En méditant ces Béatitudes, m’est revenu l’autre grand texte de saint Matthieu que l’Eglise propose à notre espérance, la parabole du Jugement dernier (Mt 25), où Jésus béatifie ceux qui ont aimé et servi leur prochain – car j’avais faim, et vous m’avez donné à manger ; j’avais soif, et vous m’avez donné à boire ; j’étais un étranger, et vous m’avez accueilli ; j’étais nu, et vous m’avez habillé ; j’étais malade, et vous m’avez visité ; j’étais en prison, et vous êtes venus jusqu’à moi !’ Alors les uns et les autres répondront : ‘Quand donc Seigneur ?’
C’est la question que suscitent ces Béatitudes : ‘Quand donc Seigneur ?’ Ils seront consolés, ils seront rassasiés … : Quand donc Seigneur ?

Il y a deux réponses.

La 1ère est : « chaque fois que vous l’avez fait à l’un de ces plus petits de mes frères ». Rendons grâce pour l’inventivité des Saints et des Saintes, pour les formes si variées qu’ont prises dans leur vie l’amour de Dieu et le service du prochain. Leurs vies sont est autant de preuves de l’Esprit-Saint.

Et puis il y a une 2ème réponse, à la question de savoir quand tout cela se réalisera, qui revient à plusieurs reprises dans l’évangile, puisque c’est la question de notre salut : quand serons-nous vraiment consolés, apaisés, en sécurité, quand est-ce que Justice sera créée ? Quand donc Seigneur ?

Quand nous serons en sa présence, face au Christ, juge des vivants et des morts.

J’ai célébré les obsèques d’une femme dans sa centième année, qui ne voulait pas atteindre les cents ans alors qu’elle avait très peur de la mort, jusqu’à ce qu’elle fît, deux mois avant, une expérience de mort imminente, Near Death Experience, qui l’avait pleinement rassurée : ‘J’ai vu une lumière, les gens que j’aimais, ils m’attendaient !’. Bienheureuse Lucie, puisque c’était son prénom.

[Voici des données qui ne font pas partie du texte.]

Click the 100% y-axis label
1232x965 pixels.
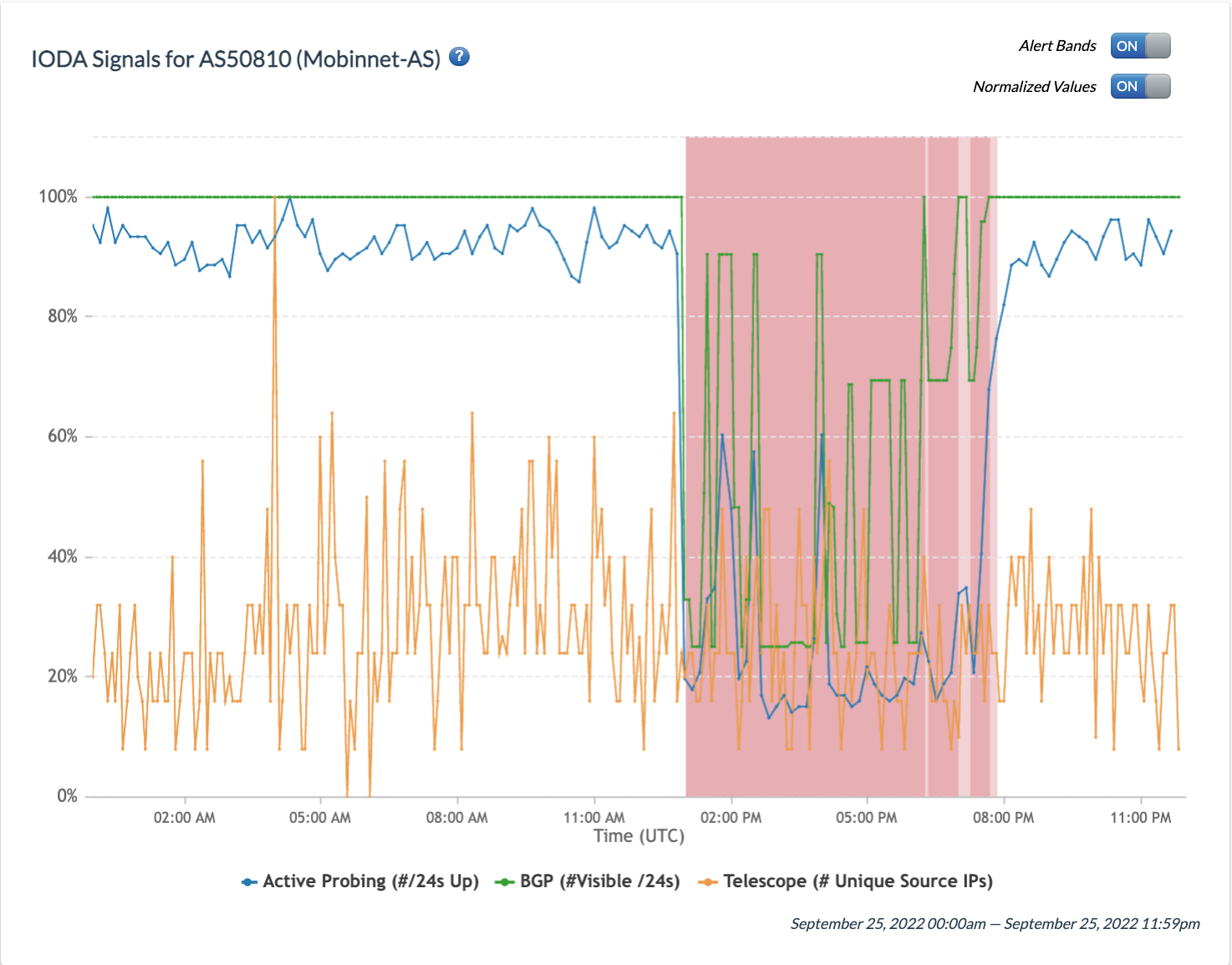coord(58,197)
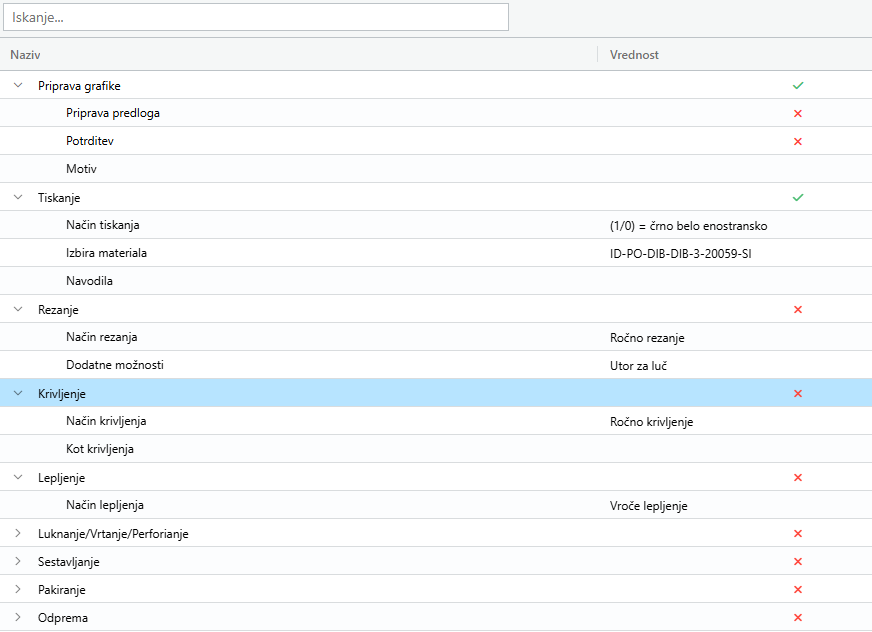The width and height of the screenshot is (872, 632).
Task: Select the Izbira materiala value ID-PO-DIB-DIB-3-20059-SI
Action: coord(680,254)
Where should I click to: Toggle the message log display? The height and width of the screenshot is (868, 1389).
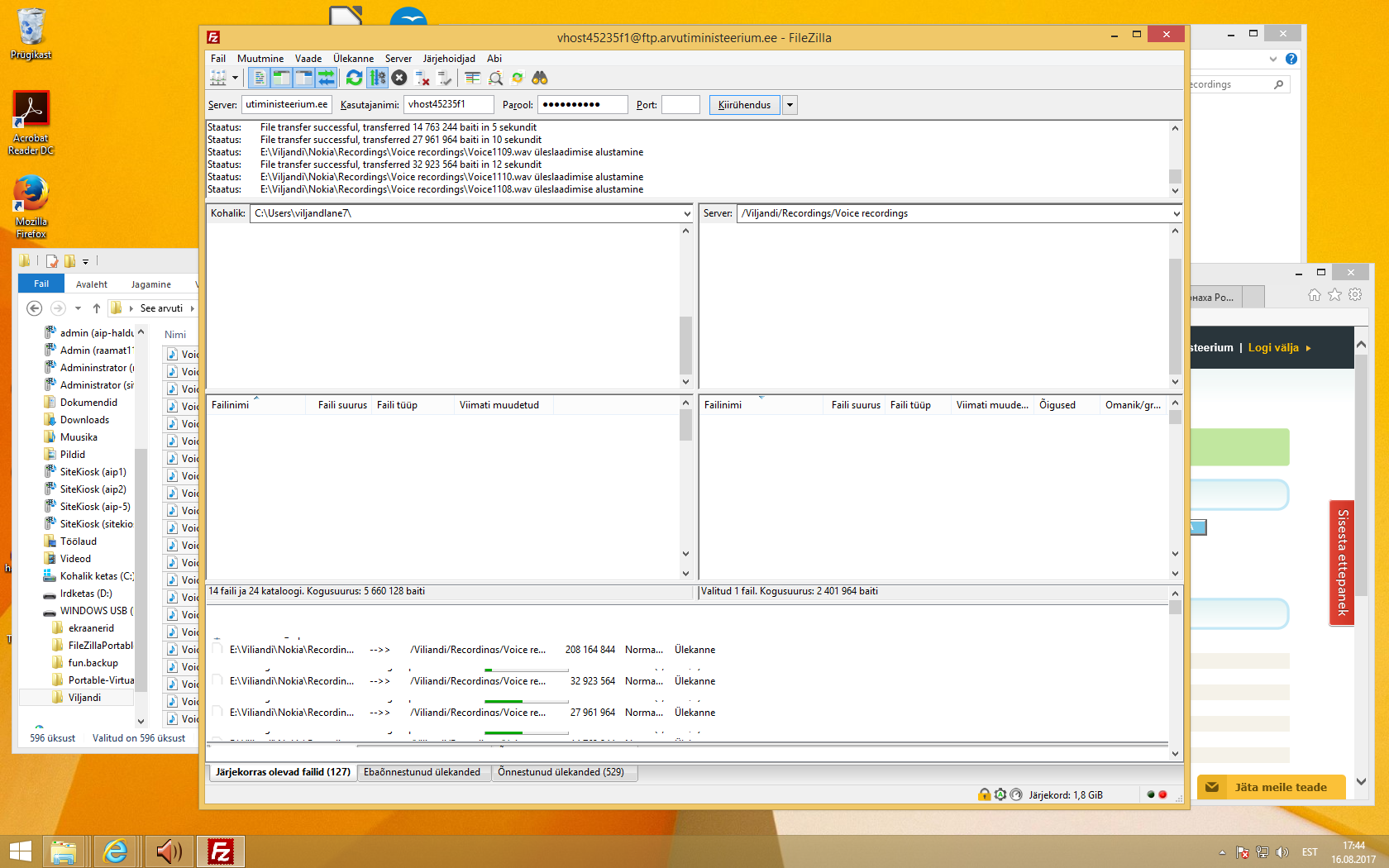point(260,78)
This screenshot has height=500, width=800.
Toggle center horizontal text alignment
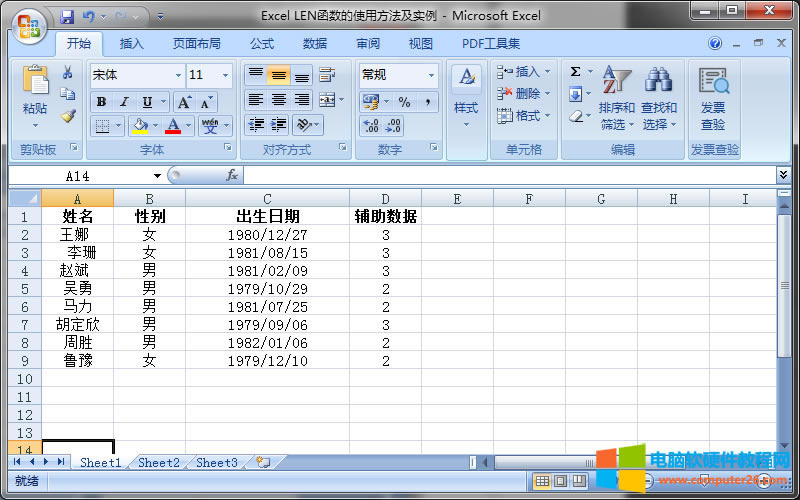point(278,100)
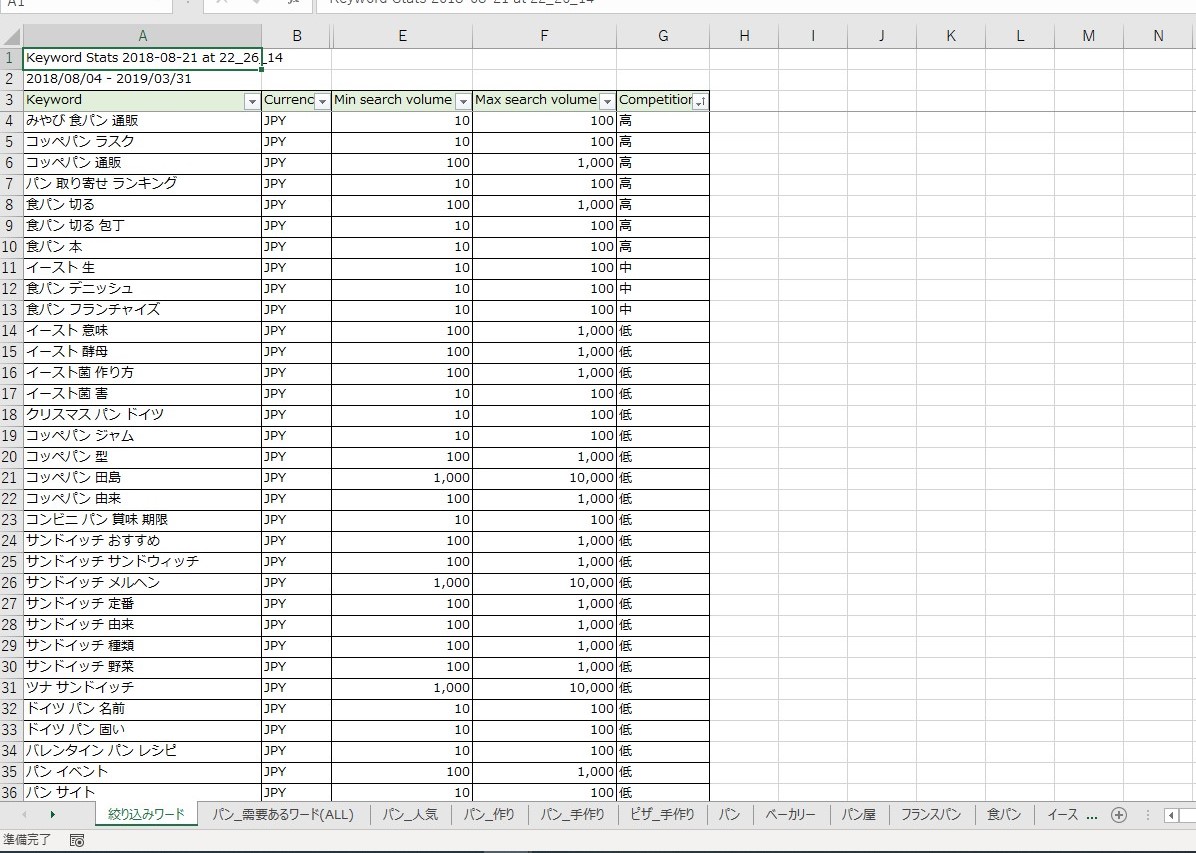Image resolution: width=1196 pixels, height=853 pixels.
Task: Click the horizontal scrollbar left arrow
Action: tap(1170, 815)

‘Quand donc Seigneur ?’ Quand nous verrons le Ressuscité et que nous serons libérés des contraintes de l’espace et du temps. Le Christ ressuscité se rend présent auprès de ses disciples alors qu’ils sont barricadés, toutes portes fermées, libre à l’égard des contraintes de l’espace, libre à l’égard des contraintes du temps, au jardin du tombeau, sur la route de ce village nommé Emmaüs, le soir au Cénacle. Libre à l’égard des contraintes de l’espace et du temps, c’est le sentiment que donne l’argent, l’illusion aussi car la liberté ne vaut que par les relations qu’elle permet, de générosité et de fidélité.

Il faut que je vous dise comment se passe cette libération des contraintes de l’espace et du temps, notre entrée dans la vie éternelle. Ce n’est pas une ‘sortie’ du temps : être libéré n’est pas être débarrassé. C’est être réconcilié, une relation nouvelle, pacifiée. Voici maintenant le jour favorable, le jour de notre salut, l’entrée dans la plénitude de Dieu, la rencontre du Christ en qui sont récapitulés, accomplis tous les gestes, les paroles, les histoires d’amour de notre vie, et par qui sont purifiées, transfigurées les ombres et faiblesses, et que disparaissent nos regrets dans sa lumière.

« Seigneur, dis seulement une parole » … Vous savez quelle est cette Parole : Je t’aime.

Se laisser aimer est la clé d’entrée dans la vie divine, et notre plus grande difficulté : se laisser aimer. Nous avons tant de mal à y consentir, à l’accepter, par manque de confiance, par peur de perdre notre autonomie, alors que la grâce est la vraie liberté.

Laissez-vous réconcilier. Sans tout maîtriser. Laissez-vous aimer.